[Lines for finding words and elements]
— Start —
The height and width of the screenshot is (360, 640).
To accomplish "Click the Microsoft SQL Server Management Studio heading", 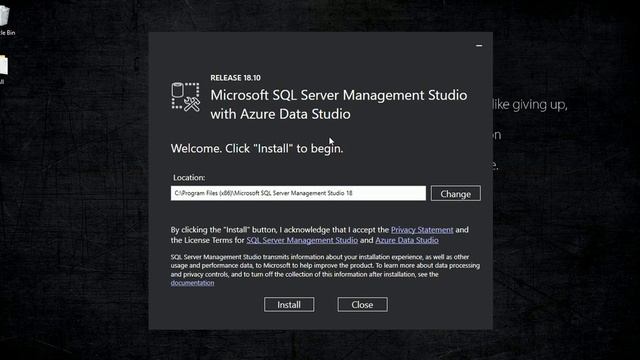I will tap(339, 95).
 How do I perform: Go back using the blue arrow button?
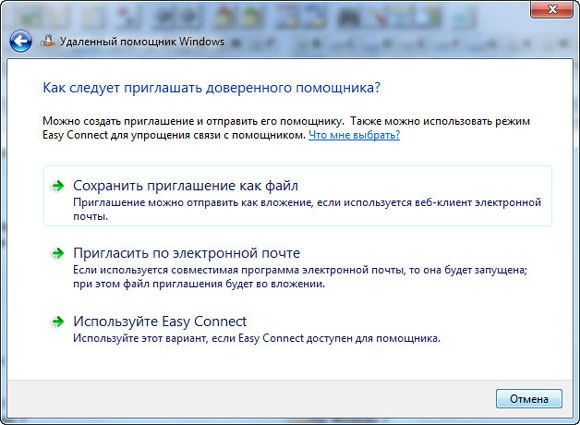[x=20, y=41]
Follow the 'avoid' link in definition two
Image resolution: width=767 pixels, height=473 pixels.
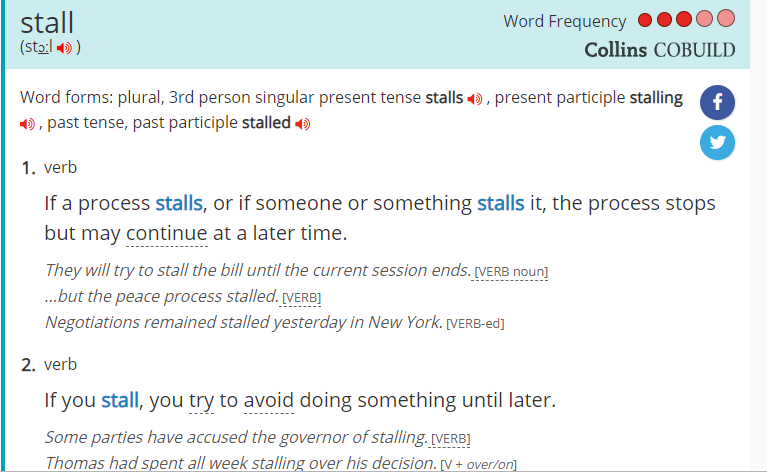(268, 401)
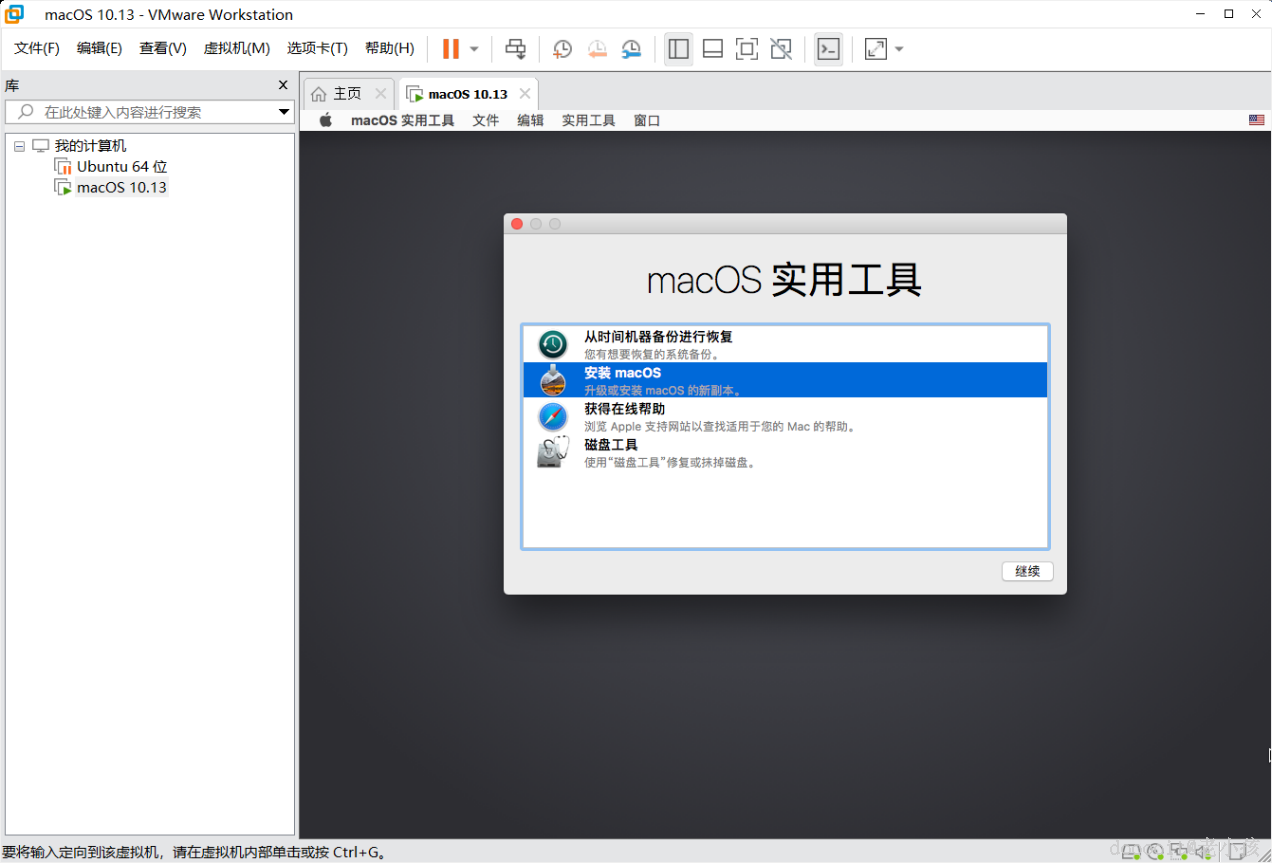Image resolution: width=1272 pixels, height=863 pixels.
Task: Expand the stretch guest dropdown arrow
Action: pos(899,49)
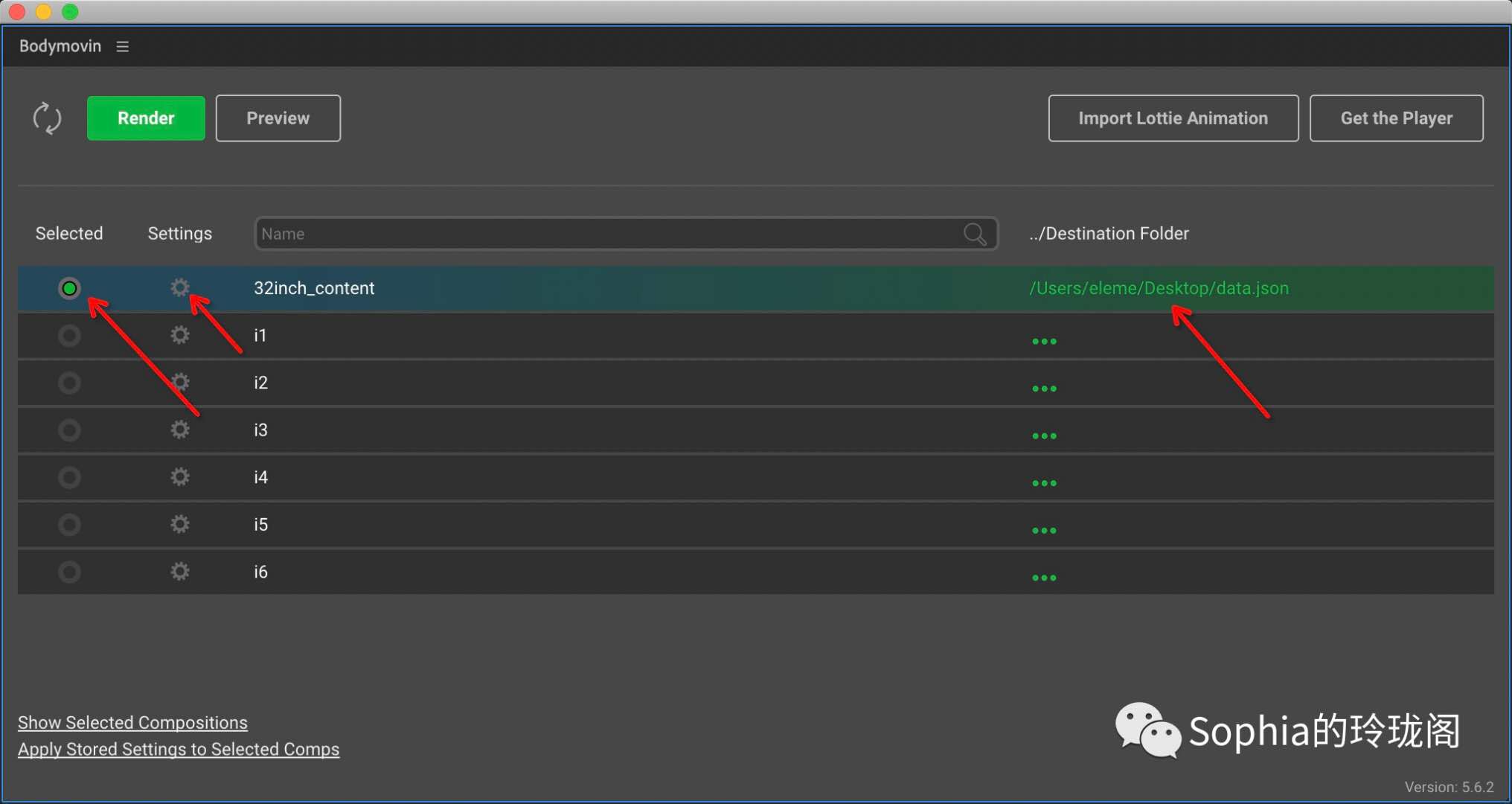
— End —
Rewrite the part that opens with the line containing "How do I perform: Go" and runs to the end of the lines, substituting "green" for "blue" and changing nothing else. Leave the pictures out.

 How do I perform: Go back using the green arrow button?
[x=20, y=41]
Follow the 'avoid' link in definition two
Image resolution: width=767 pixels, height=473 pixels.
(268, 401)
Image resolution: width=1272 pixels, height=863 pixels.
Task: Expand the stretch guest dropdown arrow
Action: pos(899,49)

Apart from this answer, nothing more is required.